続けるための仕組み③:月1回の振り返りだけでOK
毎日・毎週チェックしようとすると、続かなくなります。振り返りは月に1回だけと決めてしまうのがコツです。
月1回であれば、たとえ2〜3日記録を忘れても「月末に確認すればいいか」と気持ちが楽になります。毎日完璧にこなそうとするよりも、月1回のゆるいチェックを12ヶ月続けるほうがはるかに価値があります。
月次振り返りの具体的なやり方
月末もしくは翌月初めに、以下の3ステップで振り返りを行うだけで十分です。所要時間は15〜20分程度を目安にしてください。
ステップ1:今月の支出合計を確認する
アプリやカードの利用明細で、今月の支出合計をざっくり把握します。予算と比べてオーバーしているか、収まっているかを確認しましょう。
ステップ2:費目ごとにざっくり比較する
どの費目が多かったかを確認します。「先月より食費が2万円増えているな」と気づけるだけで十分です。原因を深掘りしたい場合は明細を見返してみましょう。
ステップ3:来月の改善ポイントを1つだけ決める
振り返りで気になった点を踏まえ、来月の改善アクションをひとつだけ決めます。「コンビニでのついで買いを減らす」「外食を週1回にする」など、小さくて具体的なアクションが続けやすいです。複数一気に変えようとすると続かないため、1つに絞ることがポイントです。
私の場合:エポスカード+JREカードで自動集計
私の場合は、エポスカード(妻と家族カードで共有)とJREカード(個人メイン)の2枚を使い分けています。
エポスカードは妻と共有できる家族カードを活用しており、スーパーや日用品など生活費全般の支払いに使っています。JREカードはSuicaチャージに使えるため、交通費の管理にも便利です。
この2枚をマネーフォワードMEと連携させることで、ほぼ自動で家計の全体像が把握できるようになっています。
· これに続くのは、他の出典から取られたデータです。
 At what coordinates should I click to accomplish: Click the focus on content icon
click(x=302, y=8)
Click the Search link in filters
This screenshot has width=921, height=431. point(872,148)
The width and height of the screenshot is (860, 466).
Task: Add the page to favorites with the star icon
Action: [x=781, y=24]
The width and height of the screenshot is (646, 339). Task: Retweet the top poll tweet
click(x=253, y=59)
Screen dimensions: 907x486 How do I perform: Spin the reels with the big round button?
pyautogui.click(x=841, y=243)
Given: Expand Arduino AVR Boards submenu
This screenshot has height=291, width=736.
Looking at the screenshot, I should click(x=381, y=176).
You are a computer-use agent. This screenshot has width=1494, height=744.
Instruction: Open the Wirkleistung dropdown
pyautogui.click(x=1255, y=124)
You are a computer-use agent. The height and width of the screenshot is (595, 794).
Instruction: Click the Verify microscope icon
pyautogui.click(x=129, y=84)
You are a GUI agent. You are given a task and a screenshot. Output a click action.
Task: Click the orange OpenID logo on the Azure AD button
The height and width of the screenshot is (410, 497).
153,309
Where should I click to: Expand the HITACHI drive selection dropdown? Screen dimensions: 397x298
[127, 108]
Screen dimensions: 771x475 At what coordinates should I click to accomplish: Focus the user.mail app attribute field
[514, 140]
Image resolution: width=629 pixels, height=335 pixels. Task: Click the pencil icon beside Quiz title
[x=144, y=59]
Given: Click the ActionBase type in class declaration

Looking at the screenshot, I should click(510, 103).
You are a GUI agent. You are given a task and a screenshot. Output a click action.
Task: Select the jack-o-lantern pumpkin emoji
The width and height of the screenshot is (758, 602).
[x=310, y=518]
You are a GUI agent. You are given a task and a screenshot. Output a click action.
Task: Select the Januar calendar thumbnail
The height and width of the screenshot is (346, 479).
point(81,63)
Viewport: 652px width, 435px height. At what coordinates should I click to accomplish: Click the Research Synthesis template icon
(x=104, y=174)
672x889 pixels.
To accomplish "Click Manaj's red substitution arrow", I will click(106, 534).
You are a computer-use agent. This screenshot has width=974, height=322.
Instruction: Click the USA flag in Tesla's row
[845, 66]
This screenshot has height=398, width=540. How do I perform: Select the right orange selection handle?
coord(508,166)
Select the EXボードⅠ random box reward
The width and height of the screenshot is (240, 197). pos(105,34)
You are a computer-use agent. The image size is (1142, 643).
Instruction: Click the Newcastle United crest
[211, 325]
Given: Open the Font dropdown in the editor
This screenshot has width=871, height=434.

月末に一度アプリを開いて「今月の合計支出」と「費目別内訳」を確認するだけで、家計管理が完結するイメージです。
目標は月の出費を込み込みで32万円以内に抑えること。毎月ぴったりそのとおりにいくわけではありませんが、「だいたいこのくらい」という感覚を養うことが、長く続けるための土台になっていると感じています。6月に第一子が生まれる予定なので、育児費用が加わってもこの仕組みで対応できるよう、今のうちに習慣として定着させておくつもりです。
まとめ:ズボラでも続く家計管理の3つの仕組み
家計簿が続かない理由は、「完璧にやろうとしすぎること」にあります。大まかに把握できるだけで十分、というマインドセットに切り替えることが、最初の一歩です。
- 仕組み①:カード払いメインで支出を自動記録する
- 仕組み②:費目は5〜6個に絞り、迷わないようにする
- 仕組み③:月1回の振り返りだけで完結させる
この3つを取り入れるだけで、ズボラな人でも無理なく家計管理を続けられる可能性があります。まずは「今月の支出合計を月末に確認するだけ」から始めてみてはいかがでしょうか。
完璧な家計簿より、ゆるく長く続く仕組みのほうが、長い目で見たときに資産形成の大きな力になります。ぜひ一度、自分に合った仕組みを試してみてください。